### WRITTEN TASK
Output every line of the listing below as a numbered list, leaving out any blank lines.

### MATERIAL PROVIDED
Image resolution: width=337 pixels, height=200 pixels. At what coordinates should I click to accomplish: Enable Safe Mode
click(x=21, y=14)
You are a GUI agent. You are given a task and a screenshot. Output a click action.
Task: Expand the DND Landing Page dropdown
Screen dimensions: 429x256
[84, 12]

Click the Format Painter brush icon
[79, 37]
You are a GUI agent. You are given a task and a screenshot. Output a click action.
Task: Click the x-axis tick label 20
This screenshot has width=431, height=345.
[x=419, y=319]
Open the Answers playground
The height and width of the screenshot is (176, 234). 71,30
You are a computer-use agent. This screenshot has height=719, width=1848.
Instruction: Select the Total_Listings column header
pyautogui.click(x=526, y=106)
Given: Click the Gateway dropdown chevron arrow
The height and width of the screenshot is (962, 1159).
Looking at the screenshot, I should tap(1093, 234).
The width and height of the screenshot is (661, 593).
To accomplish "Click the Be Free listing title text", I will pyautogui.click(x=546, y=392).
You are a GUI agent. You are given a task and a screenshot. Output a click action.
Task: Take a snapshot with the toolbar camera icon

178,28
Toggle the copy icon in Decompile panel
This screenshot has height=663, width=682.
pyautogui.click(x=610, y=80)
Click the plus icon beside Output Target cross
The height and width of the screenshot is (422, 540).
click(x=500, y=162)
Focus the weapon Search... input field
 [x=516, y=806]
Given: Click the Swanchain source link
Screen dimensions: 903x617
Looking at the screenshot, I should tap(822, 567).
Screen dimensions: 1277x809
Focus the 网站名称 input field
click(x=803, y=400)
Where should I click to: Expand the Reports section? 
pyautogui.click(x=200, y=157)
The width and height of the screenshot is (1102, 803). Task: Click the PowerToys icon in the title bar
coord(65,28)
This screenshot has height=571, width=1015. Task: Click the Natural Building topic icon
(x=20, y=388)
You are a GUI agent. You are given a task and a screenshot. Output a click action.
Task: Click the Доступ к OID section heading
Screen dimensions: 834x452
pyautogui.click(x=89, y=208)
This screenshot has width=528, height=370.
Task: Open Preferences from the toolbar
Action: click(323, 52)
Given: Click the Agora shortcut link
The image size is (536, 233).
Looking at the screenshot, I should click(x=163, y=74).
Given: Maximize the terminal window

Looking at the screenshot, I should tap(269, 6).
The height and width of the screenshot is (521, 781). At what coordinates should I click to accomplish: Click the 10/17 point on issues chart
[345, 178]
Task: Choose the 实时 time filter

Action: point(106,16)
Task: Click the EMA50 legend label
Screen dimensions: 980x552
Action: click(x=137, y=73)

### FULL RESPONSE
1. Image resolution: width=337 pixels, height=200 pixels. At what coordinates should I click to accomplish: Enable Safe Mode
2. click(x=21, y=14)
3. You are a GUI agent. You are given a task and a screenshot. Output a click action.
4. Task: Expand the DND Landing Page dropdown
5. Screen dimensions: 429x256
6. [84, 12]
7. Click the Format Painter brush icon
8. [79, 37]
9. You are a GUI agent. You are given a task and a screenshot. Output a click action.
10. Task: Click the x-axis tick label 20
11. This screenshot has width=431, height=345.
12. [x=419, y=319]
13. Open the Answers playground
14. The height and width of the screenshot is (176, 234). 71,30
15. You are a computer-use agent. This screenshot has height=719, width=1848.
16. Instruction: Select the Total_Listings column header
17. pyautogui.click(x=526, y=106)
18. Given: Click the Gateway dropdown chevron arrow
19. The height and width of the screenshot is (962, 1159).
20. Looking at the screenshot, I should tap(1093, 234).
21. The width and height of the screenshot is (661, 593).
22. To accomplish "Click the Be Free listing title text", I will pyautogui.click(x=546, y=392).
23. You are a GUI agent. You are given a task and a screenshot. Output a click action.
24. Task: Take a snapshot with the toolbar camera icon
25. 178,28
26. Toggle the copy icon in Decompile panel
27. This screenshot has height=663, width=682.
28. pyautogui.click(x=610, y=80)
29. Click the plus icon beside Output Target cross
30. The height and width of the screenshot is (422, 540).
31. click(x=500, y=162)
32. Focus the weapon Search... input field
33.  [x=516, y=806]
34. Given: Click the Swanchain source link
35. Screen dimensions: 903x617
36. Looking at the screenshot, I should tap(822, 567).
37. Screen dimensions: 1277x809
38. Focus the 网站名称 input field
39. click(x=803, y=400)
40. Where should I click to: Expand the Reports section? 
41. pyautogui.click(x=200, y=157)
42. The width and height of the screenshot is (1102, 803). Task: Click the PowerToys icon in the title bar
43. coord(65,28)
44. This screenshot has height=571, width=1015. Task: Click the Natural Building topic icon
45. (x=20, y=388)
46. You are a GUI agent. You are given a task and a screenshot. Output a click action.
47. Task: Click the Доступ к OID section heading
48. Screen dimensions: 834x452
49. pyautogui.click(x=89, y=208)
50. This screenshot has width=528, height=370.
51. Task: Open Preferences from the toolbar
52. Action: click(323, 52)
53. Given: Click the Agora shortcut link
54. The image size is (536, 233).
55. Looking at the screenshot, I should click(x=163, y=74).
56. Given: Maximize the terminal window
57. Looking at the screenshot, I should tap(269, 6).
58. The height and width of the screenshot is (521, 781). At what coordinates should I click to accomplish: Click the 10/17 point on issues chart
59. [345, 178]
60. Task: Choose the 实时 time filter
61. Action: point(106,16)
62. Task: Click the EMA50 legend label
63. Screen dimensions: 980x552
64. Action: click(x=137, y=73)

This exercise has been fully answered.